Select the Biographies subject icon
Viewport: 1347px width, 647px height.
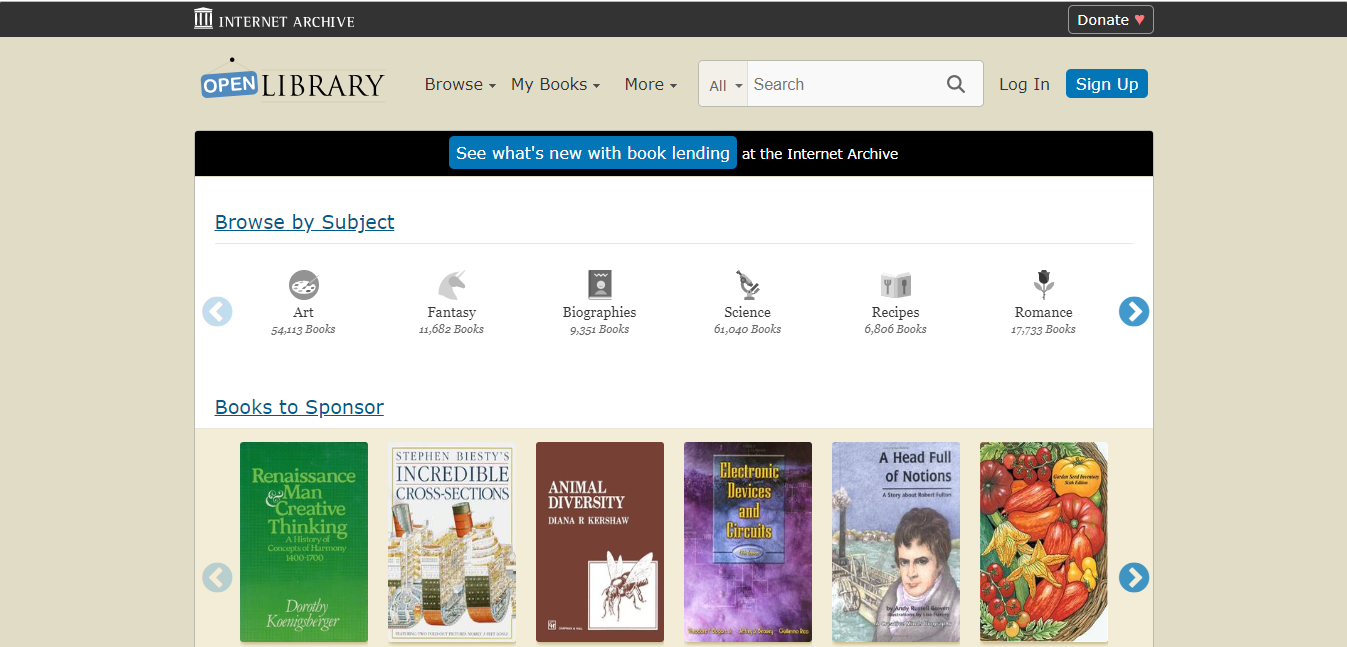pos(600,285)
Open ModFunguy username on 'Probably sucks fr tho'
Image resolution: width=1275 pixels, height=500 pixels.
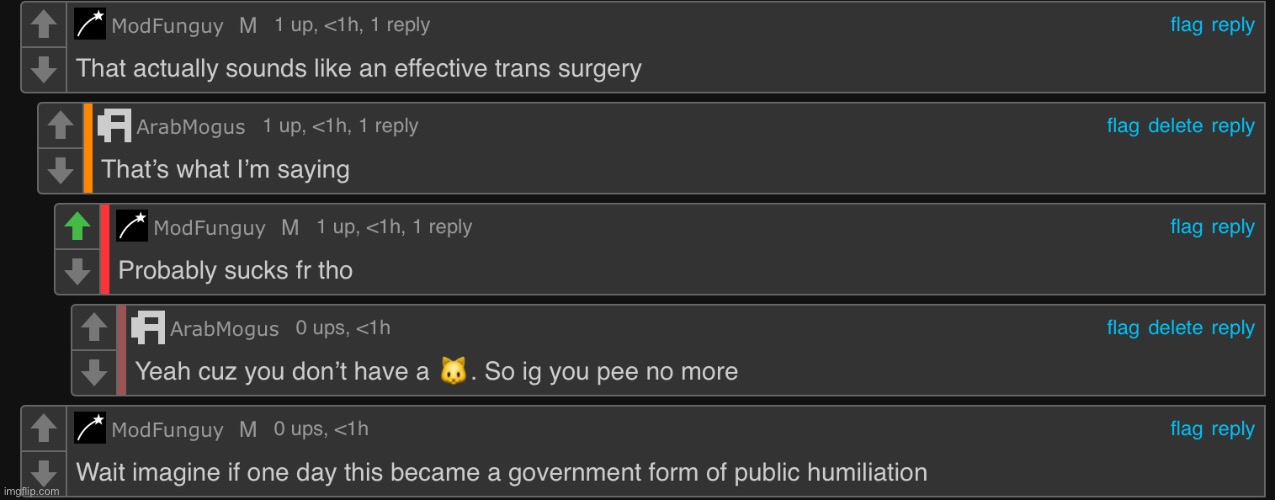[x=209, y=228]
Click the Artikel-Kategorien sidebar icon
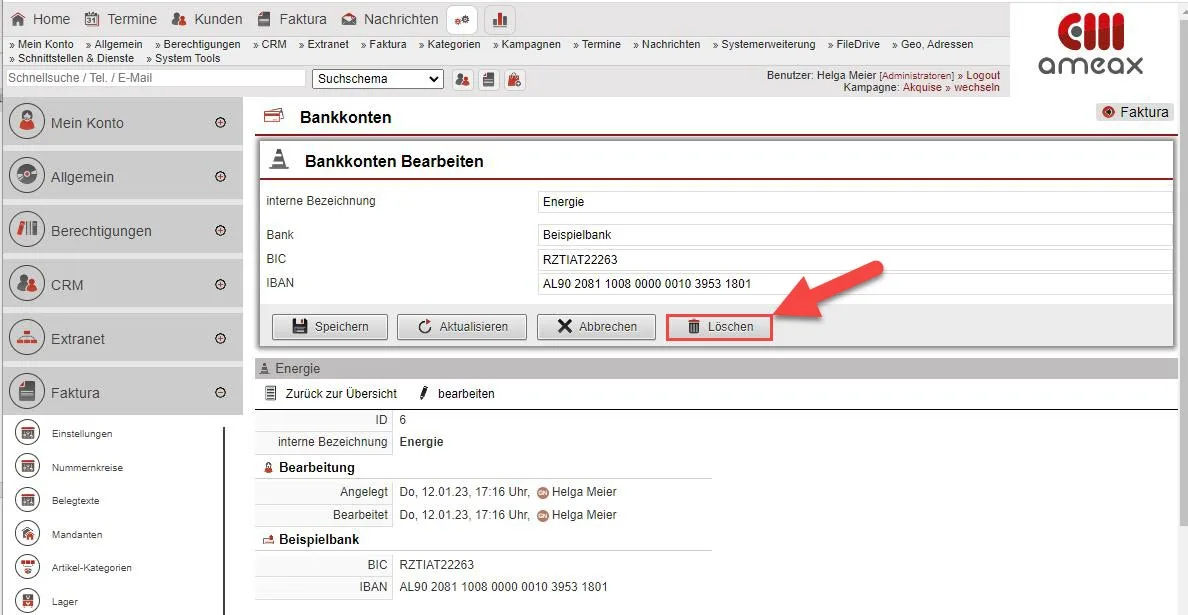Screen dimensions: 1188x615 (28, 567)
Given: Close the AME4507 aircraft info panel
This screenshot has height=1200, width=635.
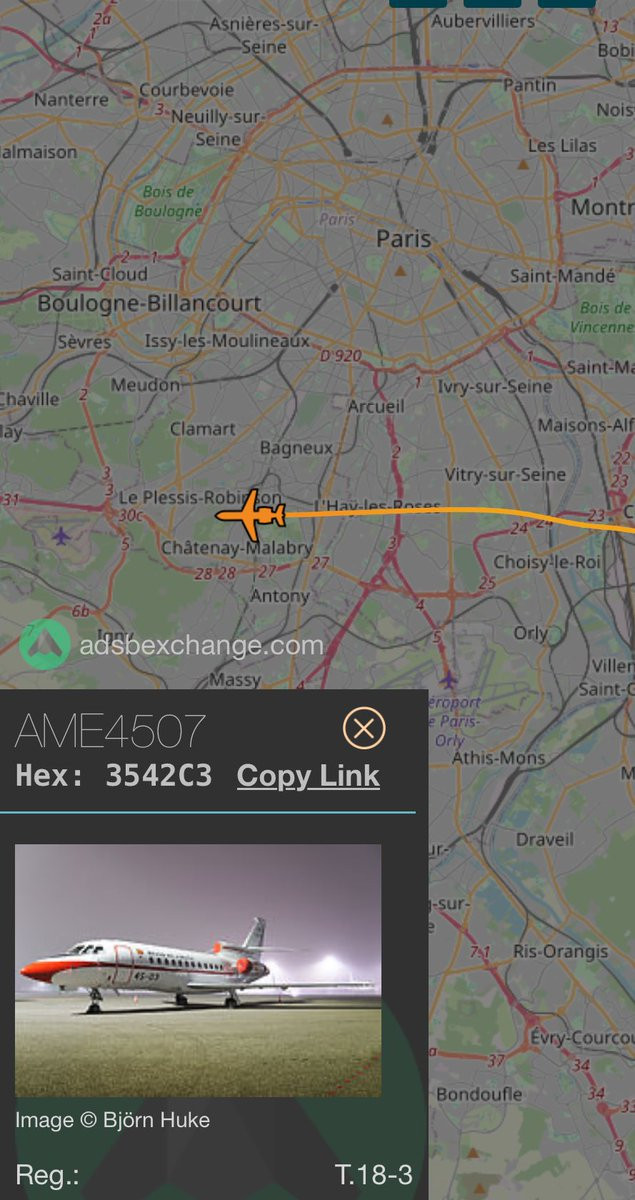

######

HOW TO COMPLETE THIS TASK
Would it be possible to reproduce the material word for word, images omitted?

SOLUTION FOR THIS TASK
Select the Biographies subject icon
Viewport: 1347px width, 647px height.
pos(600,285)
Open ModFunguy username on 'Probably sucks fr tho'
Image resolution: width=1275 pixels, height=500 pixels.
[x=209, y=228]
Click the Artikel-Kategorien sidebar icon
Screen dimensions: 1188x615 (28, 567)
Given: Close the AME4507 aircraft info panel
This screenshot has height=1200, width=635.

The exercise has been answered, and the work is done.